That's all history, thanks to the La Jolla Ecological Reserve Low Flow Diversion Project where Harris & Associates was proud to participate by designing a key solution to this problem. Now contaminated low flows are safely diverted to the sewer system for treatment. People, wildlife and jobs are all protected.
Harris & Associates project-managed this vital initiative, which required:
- State-of-the-art sensing and control technology to prevent sewer system overload
- Pilot-tube-guided boring trenchless technology
- Custom-designed vaults
- Scientifically-based design features
Low flow diversion is still a nascent field, so all assumptions, calculations, technical design and constructability were extensively scrutinized prior to bidding. Still, Harris completed the $4.8 million project on time and on budget.
Beyond the Blueprints
People take more than 57,000 motorized vehicle trips each day, dodging heavy bicycle and pedestrian volumes on the scenic Torrey Pines Road in La Jolla, where construction was required.

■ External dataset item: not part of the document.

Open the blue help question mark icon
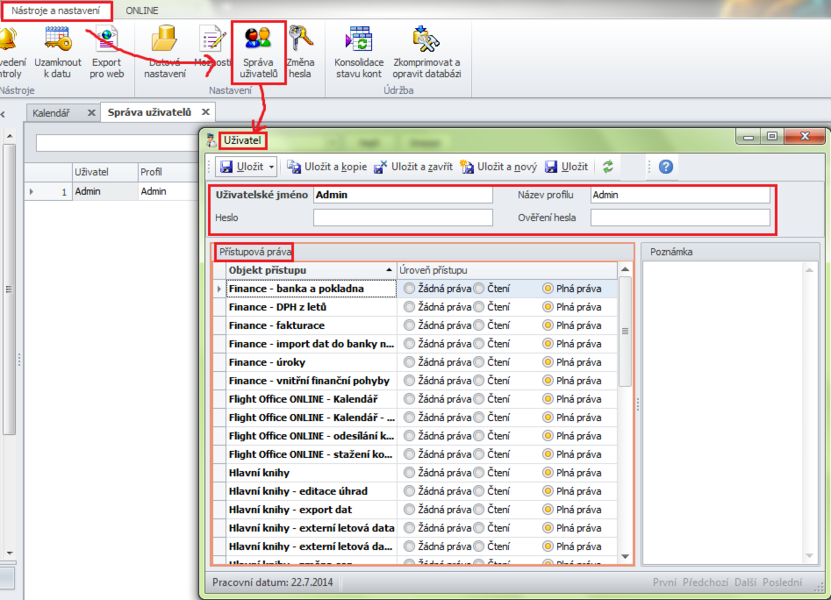This screenshot has height=600, width=831. pos(665,167)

Harris worked closely and collaboratively with the City and contractor and community throughout the project. Harris scheduled the project so that construction avoided the community's summer beach moratorium on construction, and designed traffic control to incorporate the newly-adopted Sharrow lane to protect and maintain safe bicycle traffic through the site. The Harris design also included trenchless technology and minimized footprint that allowed daytime construction so vibration and noise would not disturb residents’ sleep.

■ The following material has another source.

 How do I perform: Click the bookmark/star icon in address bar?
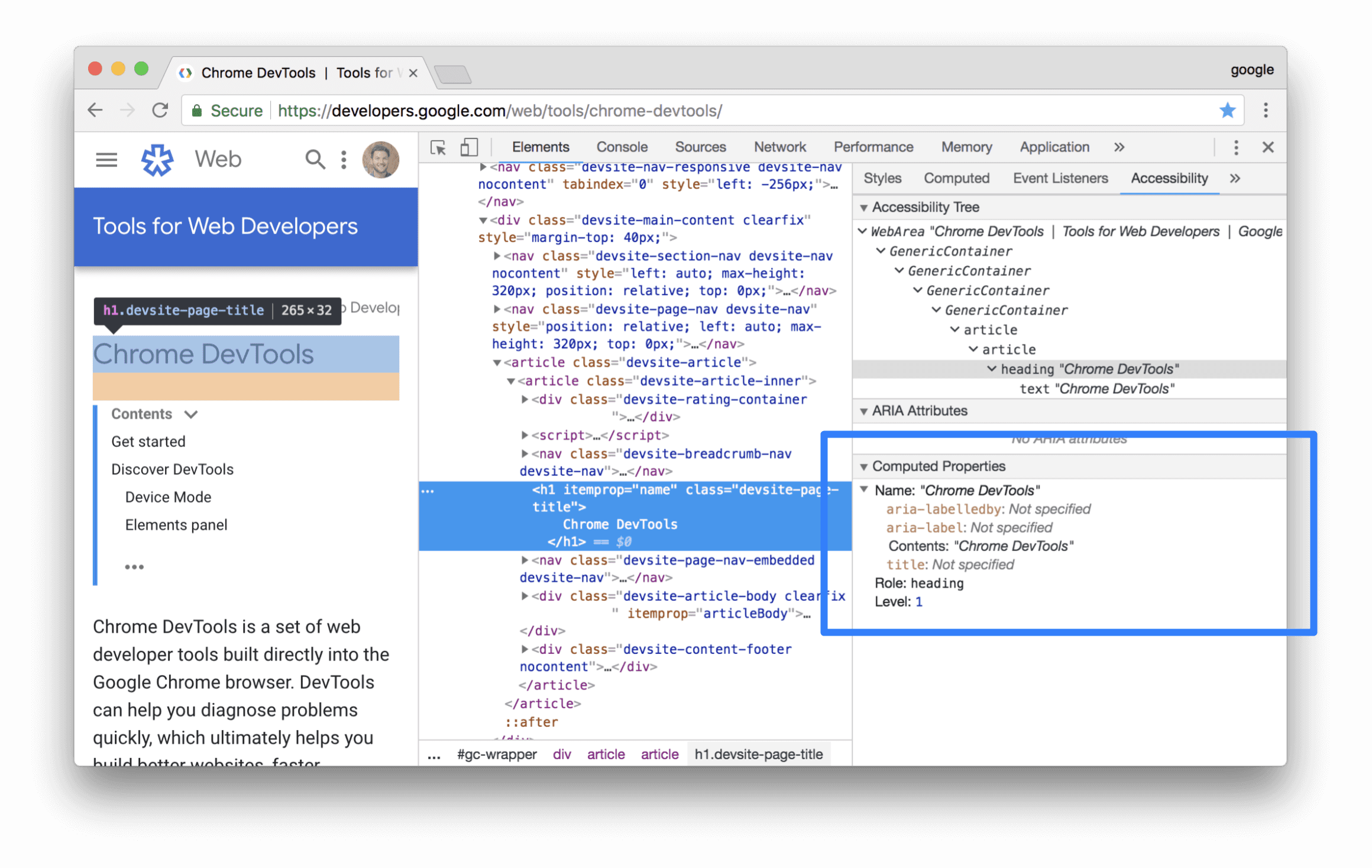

Harris designed solutions throughout the project to accommodate existing deep and congested utility constructions. Harris also provided on-the-spot engineering solutions to mitigate the impact of several significant undocumented utilities which challenged construction feasibility and schedule. A deep vault had to be constructed within inches of beam-and-lag shoring to retain three stories of earth, coordinated closely with an adjacent multimillion-dollar multi-story underground construction immediately adjacent to the shoreline.
These types of design innovations and a collaborative working relationship with the community, helped make this project a success worthy of local and national recognition and, more importantly, deliver water quality benefits to the region for decades to come.